Australian Marine Oil Spill Centre
- Formation: 1991
- Type: NGO
- Purpose: Accident response
- Headquarters: Geelong, Victoria
- Region served: Australian territorial water and parts of Indonesian and Papua New Guinean waters
- Parent organisation: Australian Institute of Petroleum
- Website: www.amosc.com.au

= Australian Marine Oil Spill Centre =

The Australian Marine Oil Spill Centre (AMOSC) is an organisation set up by the petroleum industry to enable a quick and effective response to oil spills around the Australian coastline. The organisation is owned by the Australian Institute of Petroleum and is financed by nine participating oil companies and other industry-related companies.

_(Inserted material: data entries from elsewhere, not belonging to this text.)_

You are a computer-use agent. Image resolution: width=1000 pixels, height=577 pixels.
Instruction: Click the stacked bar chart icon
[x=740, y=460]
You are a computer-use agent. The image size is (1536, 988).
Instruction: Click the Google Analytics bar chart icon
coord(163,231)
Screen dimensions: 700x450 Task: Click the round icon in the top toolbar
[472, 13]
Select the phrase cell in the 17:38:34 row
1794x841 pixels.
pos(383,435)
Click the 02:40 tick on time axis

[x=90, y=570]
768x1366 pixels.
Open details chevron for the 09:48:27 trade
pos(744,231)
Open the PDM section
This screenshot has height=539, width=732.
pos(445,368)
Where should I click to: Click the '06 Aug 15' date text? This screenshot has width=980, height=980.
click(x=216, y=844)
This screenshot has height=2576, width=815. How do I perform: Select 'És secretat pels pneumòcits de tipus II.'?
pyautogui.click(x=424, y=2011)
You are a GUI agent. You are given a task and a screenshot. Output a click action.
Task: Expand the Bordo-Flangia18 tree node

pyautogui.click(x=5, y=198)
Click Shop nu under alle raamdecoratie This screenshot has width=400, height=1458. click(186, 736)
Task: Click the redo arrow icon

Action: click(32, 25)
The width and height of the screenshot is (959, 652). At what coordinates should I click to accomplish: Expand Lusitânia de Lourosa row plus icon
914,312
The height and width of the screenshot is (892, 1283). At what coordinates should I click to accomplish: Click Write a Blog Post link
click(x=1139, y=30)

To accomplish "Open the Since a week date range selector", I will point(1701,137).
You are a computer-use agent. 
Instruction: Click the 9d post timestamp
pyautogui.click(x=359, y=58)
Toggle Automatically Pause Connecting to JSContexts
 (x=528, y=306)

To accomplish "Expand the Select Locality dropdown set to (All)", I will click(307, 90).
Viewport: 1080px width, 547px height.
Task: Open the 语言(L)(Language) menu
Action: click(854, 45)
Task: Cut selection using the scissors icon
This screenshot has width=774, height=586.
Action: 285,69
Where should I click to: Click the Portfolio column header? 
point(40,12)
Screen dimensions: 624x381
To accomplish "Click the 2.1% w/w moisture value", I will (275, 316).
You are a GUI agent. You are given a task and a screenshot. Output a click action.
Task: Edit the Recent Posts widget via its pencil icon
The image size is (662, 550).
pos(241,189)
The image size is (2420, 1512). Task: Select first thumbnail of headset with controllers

It was established in 1991 and the following year moved its base to Geelong, Victoria. Its establishment was a direct result of a review conducted by the Australian oil industry following the Exxon Valdez oil spill.

==Accident response==
The Centre has an equipment stockpile on 24-hour stand-by. The AMOSplan is voluntary mutual aid arrangement where oil company equipment may be shared to best respond to a spill. AMOSplan replaced the former Marine Oil Spills Action Plan (MOSAP). The MOSAP was activated when an oil spill became too large for an individual company to adequately deal with.

Integration with government responses to spills is framed within the National Plan to Combat Pollution of the Sea by Oil, which is managed by the Australian Maritime Safety Authority.

==Major incidents==
In 2009, AMOSC responded to the Montara oil spill in the Timor Sea by mobilising aircraft and dispersant for aerial spraying.